練習問題 1 :: 記録のうち「Given: Click the contact」を含む行から記録の最後の行までを、両端の行も含め、1行を1つの文字列とするJSONのリストに書き直してください。空行は除いてください。

本文抜粋 ::
▶

定例委員会の開催状況


第1 日 時 平成23年6月16日(木)

午前10時00分 午後0時00分


第2 出席者 中野委員長、長谷川、田尾、髙木、山本、前田各委員

長官、次長、官房長、生活安全局長、刑事局長、交通局長、

警備局長、情報通信局長

首席監察官


第3  議事の概要

1 議題事項

(1)人事案件について

官房長から、「7月10日付け地方警務官1名の人事案件について
発令していただきたい」旨の説明があり、原案どおり決定した。

(2)警視総監及び道府県警察本部長の職務代行者の指定について

官房長から、国家公安委員会が警視総監及び道府県警察本部長の職
務代行者をあらかじめ指定することとし、指定する者や指定の方法に
ついて、国家公安委員会申合せとして定めることとすることについて
説明があり、原案どおり決定した。

(3)自動車安全運転センターの役員人事の今後の方針等について

交通局長から、自動車安全運転センター役員人事に関し、今後の方
針として、公募の実施、役員出向の活用等を行うことについて説明が
あり、その内容を了承した。

◀

処理対象の記録 ::

▶

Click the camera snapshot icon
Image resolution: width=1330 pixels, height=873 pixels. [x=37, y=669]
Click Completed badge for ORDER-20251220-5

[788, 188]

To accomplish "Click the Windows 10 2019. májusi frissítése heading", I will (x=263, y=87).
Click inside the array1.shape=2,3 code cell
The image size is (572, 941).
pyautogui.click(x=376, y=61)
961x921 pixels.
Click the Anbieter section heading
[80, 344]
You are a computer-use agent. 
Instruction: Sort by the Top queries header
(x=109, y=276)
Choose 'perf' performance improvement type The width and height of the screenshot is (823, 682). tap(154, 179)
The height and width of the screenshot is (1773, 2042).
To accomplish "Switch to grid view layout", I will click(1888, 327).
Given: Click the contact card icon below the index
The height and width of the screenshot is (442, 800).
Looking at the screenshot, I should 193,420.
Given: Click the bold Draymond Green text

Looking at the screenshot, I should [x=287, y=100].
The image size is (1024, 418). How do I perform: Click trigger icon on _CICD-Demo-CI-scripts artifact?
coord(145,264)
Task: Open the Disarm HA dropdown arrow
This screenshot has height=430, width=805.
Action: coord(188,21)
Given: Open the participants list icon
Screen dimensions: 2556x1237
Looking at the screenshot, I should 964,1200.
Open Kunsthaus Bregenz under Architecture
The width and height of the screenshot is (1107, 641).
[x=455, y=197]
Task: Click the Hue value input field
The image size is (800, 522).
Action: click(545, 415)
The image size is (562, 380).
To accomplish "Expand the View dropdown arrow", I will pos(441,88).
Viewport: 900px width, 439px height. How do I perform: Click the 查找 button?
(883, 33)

◀

練習問題 2 :: 本文抜粋の「(2)警視総監及び道府県警察本部長の職務代行者の指定について」から「あり、その内容を了承した。」までを、一字も変えずに書き写してください。

解答例 1 ::
[
  "Given: Click the contact card icon below the index",
  "The height and width of the screenshot is (442, 800).",
  "Looking at the screenshot, I should 193,420.",
  "Given: Click the bold Draymond Green text",
  "Looking at the screenshot, I should [x=287, y=100].",
  "The image size is (1024, 418). How do I perform: Click trigger icon on _CICD-Demo-CI-scripts artifact?",
  "coord(145,264)",
  "Task: Open the Disarm HA dropdown arrow",
  "This screenshot has height=430, width=805.",
  "Action: coord(188,21)",
  "Given: Open the participants list icon",
  "Screen dimensions: 2556x1237",
  "Looking at the screenshot, I should 964,1200.",
  "Open Kunsthaus Bregenz under Architecture",
  "The width and height of the screenshot is (1107, 641).",
  "[x=455, y=197]",
  "Task: Click the Hue value input field",
  "The image size is (800, 522).",
  "Action: click(545, 415)",
  "The image size is (562, 380).",
  "To accomplish \"Expand the View dropdown arrow\", I will pos(441,88).",
  "Viewport: 900px width, 439px height. How do I perform: Click the 查找 button?",
  "(883, 33)"
]

解答例 2 ::
(2)警視総監及び道府県警察本部長の職務代行者の指定について

官房長から、国家公安委員会が警視総監及び道府県警察本部長の職
務代行者をあらかじめ指定することとし、指定する者や指定の方法に
ついて、国家公安委員会申合せとして定めることとすることについて
説明があり、原案どおり決定した。

(3)自動車安全運転センターの役員人事の今後の方針等について

交通局長から、自動車安全運転センター役員人事に関し、今後の方
針として、公募の実施、役員出向の活用等を行うことについて説明が
あり、その内容を了承した。